Once the fear-of-harm trait was established and its importance confirmed, investigators wanted to learn more about it and the impact it has on children who are characterized by it.
An exploration of data from over 3,000 children diagnosed with, or at risk for a bipolar disorder determined that one third of them had no evidence of fear-of-harm, one third had low fear-of-harm and the other third had high fear-of-harm. All groups were found to be challenged with significant impairments that affected their ability to successfully navigate through the school system and away from the juvenile justice system. Additionally, all groups were found to have early presentation of psychiatric symptoms, early evaluations by mental health professionals and assignment of diagnoses, as well as early psychiatric hospitalization. This common profile underscores the urgent necessity to find better treatment for any child with a bipolar disorder.
Children with the fear-of-harm trait fared worse than the children without the trait and children with high fear-of-harm fared worst of all. Children with fear-of-harm experienced more severe mania and depression, more frequent hospitalizations and suffered greater school failure in terms of being held back or suspended.

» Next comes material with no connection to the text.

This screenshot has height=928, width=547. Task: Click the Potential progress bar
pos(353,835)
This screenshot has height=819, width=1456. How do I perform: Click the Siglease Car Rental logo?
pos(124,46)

A child who fits the FOH phenotype is easily traumatized, emotionally over-sensitive to criticism, rejection, disappointment and loss, and often misperceives others as threatening. They have an over-reactive and rapid retaliatory response to real or imagined threats (however this is typically defensive to limit setting or perceived threat/deprivation which distinguishes it from other forms of aggressive behaviors). Given their overly-sensitive interpretation of threat, the retaliatory behavior is a frequent and problematic issue.
Poor modulation of appetitive and acquisitive impulses result in excessive cravings for sweets with periodic binges, as well as hoarding of food and possessions. When stressed, children with this behavioral phenotype also have a tendency to drift off readily into daydreaming states that may progress to mild hallucinations. During regular sleeping hours, the child may have difficulty getting to sleep, staying asleep and rousing to wakefulness. Dysregulation of their sleep architecture causes parasomnias (arousal disorders of sleep) such as night terrors, bed-wetting and teeth grinding.
Other behavioral attributes include anxiety, fear of germs, fear of others, fear of intruders, nightmares of pursuit, and fascination as well as fear of gore and horrific imagery.